Experimental Surgery Being Used to Treat Migraines
WebMD News Archive
March 19, 2002 -- Millions who suffer from recurrent migraines know all too well how painful and disabling the headaches can be. Victims are often forced to retreat to darkened bedrooms due to extreme sensitivity to light and sound. Throbbing pain is often accompanied by nausea or vomiting, and symptoms can last for days.
Migraine therapy has made great strides in recent years, with the approval of a host of new drugs to both prevent and treat the headaches. But a surgical approach to migraine management has remained elusive. Now a neurosurgeon in Syria says he has developed a simple, effective, outpatient surgery that can cure patients with migraines. Experts remain skeptical, but neurosurgeon Ali M. Sultaneh, PhD, says he has used the technique effectively on more than 1,000 patients.
And Sultaneh says migraine patients can test his theory, and get relief from their headaches at the same time, by simply applying pressure to the pulse just in front of their ears for several minutes. Several migraine sufferers writing to a WebMD message board did just that, and agreed that it did offer relief.
"For the last 20 hours I feel like a human being again," one reader wrote. Another wrote that," My 10-day-old migraine diminished rapidly and finally disappeared in about 45 minutes."
Sultaneh tells WebMD that he stumbled on the migraine surgery while treating patients with headaches associated with brain and facial tumors. Once he began doing research into vascular headaches like migraines, he developed the controversial theory that arteries outside the skull, known as extracranial arteries, are responsible for these headaches. His surgical approach involves placing the patient under local anesthesia, making a small vertical incision and sewing shut several of these extracranial arteries.

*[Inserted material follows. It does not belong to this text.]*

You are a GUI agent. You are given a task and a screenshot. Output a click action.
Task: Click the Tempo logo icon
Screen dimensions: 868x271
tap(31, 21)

The surgeon claims there are no side effects to closing off these arteries, which supply blood to the hair and scalp.
The technique was presented at a meeting of the American Association of Neurological Surgeons in San Diego last year, but several peer-reviewed medical journals have refused to publish Sultaneh's findings. Syria's medical establishment has also criticized his work, and Sultaneh says he now performs the operation on his own, with no outside backing.
"[Syrian medical officials] told many lies about my work," he says. "They said that my operation causes loss of hair and skin [death]. But it is not true and they know that. If they had even one patient that said this happened, I would stop doing this operation."
But migraine expert Seymour Diamond, MD, says Sultaneh's surgery is probably no more effective than a host of other surgical approaches that have been tried over the years. He adds that the neurosurgeon has provided no follow-up on the patients who have had the surgery, so it is not clear how safe and effective it is. Diamond is director of the Diamond Headache Clinic in Chicago.
"We have learned in recent years that migraines occur in the deep blood vessels that surround the brain and within the brain, not on the superficial scalp arteries that [Sultaneh] is talking about," Diamond says. "This dubious surgical approach just doesn't match what we know happens with these headaches."
He says any benefit from the surgery, and from the neurosurgeon's pressure point self-treatment technique, can likely be chalked up to a placebo effect.
"I have been around for a long time, and every so often a neurosurgeon will come along with a fantastic cure," he says. "But there is no surgical cure for migraines."